The findings are based on interviews with approximately 150 experts throughout 2019 and 2020, and reviews of more than 250 documents. The report includes:
- analysis of the current AMR landscape, recent developments and gaps in the global response
- a proposal for what a critical path for the AMR global response could look like
Who this is for
- policy makers
- global health community
- product developers
1. The AMR community has achieved notable recent successes:
- AMR has gained prominence on the global political agenda – it has moved from a largely medical topic to a political one
- the AMR community has grown into a broad, multi-sectoral coalition of actors that come from a range of sectors, including human health, animals and agriculture, and the environment
- early-stage and translational research are robustly funded.

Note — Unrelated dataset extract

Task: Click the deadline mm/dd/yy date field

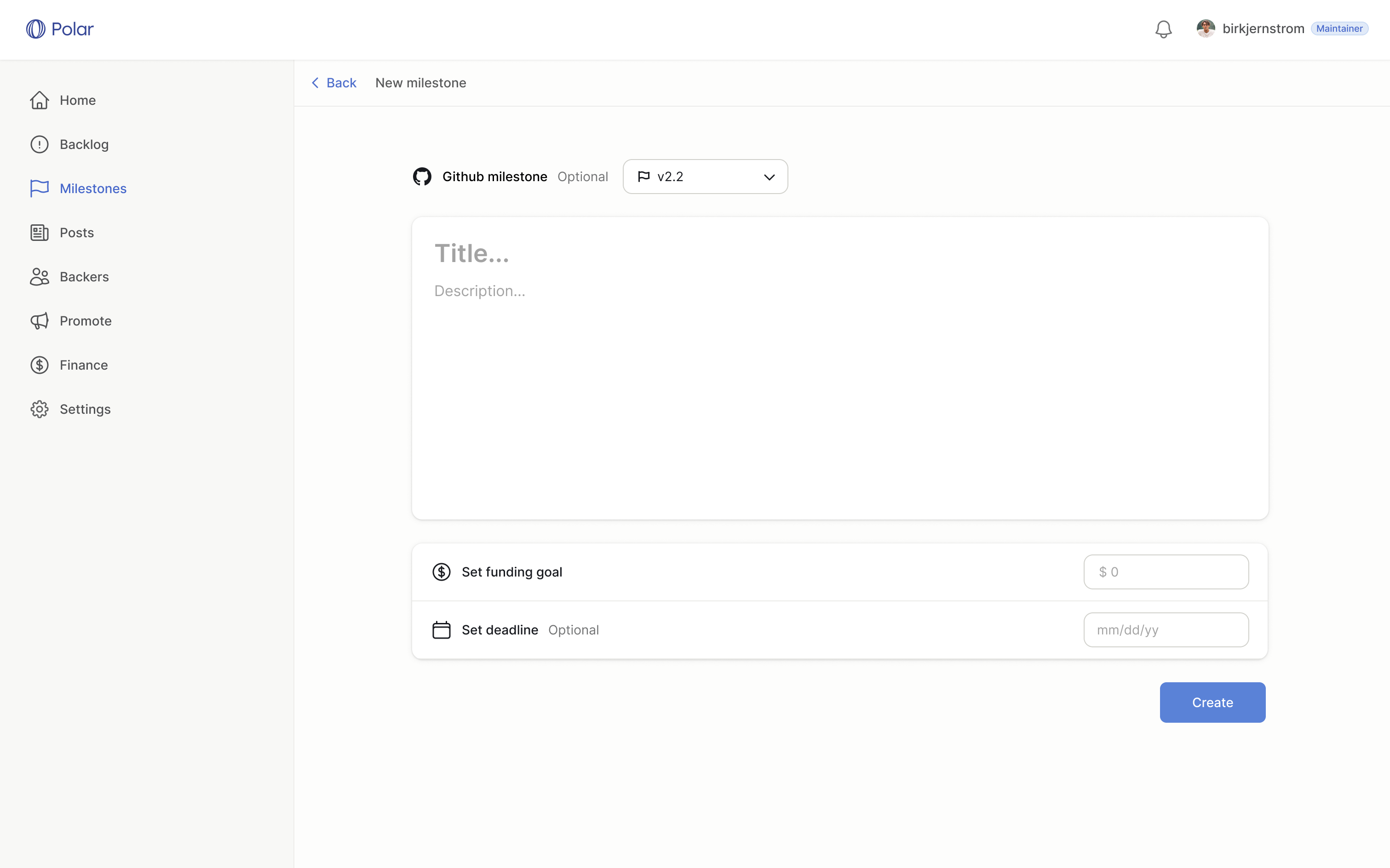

2. Critical gaps are threatening this progress:
- global AMR discussions in the past few years have not translated into action, particularly in low- and middle-income countries
- prioritising interventions has been difficult, mainly due to the complex, multifaceted nature of AMR
- the AMR agenda was at risk of losing momentum even before Covid-19; the pandemic has made this concern more acute.
3. Covid-19 has radically altered the world’s conversation on public health, and will likely affect the global response to AMR in at least two ways:
- Covid-19 has placed both upward and downward pressure on the development of drug resistance in infections
- the policy fallout from Covid-19 brings both risks and opportunities for the attention AMR receives on a policy level, including funding, advocacy, and research.
4. The next few years will define the trajectory of the long-term AMR response and how successful it can be:
- there is a clear need to rethink the positioning of AMR as part of the global health agenda
- the AMR community must align on a specific critical path to achieve impact.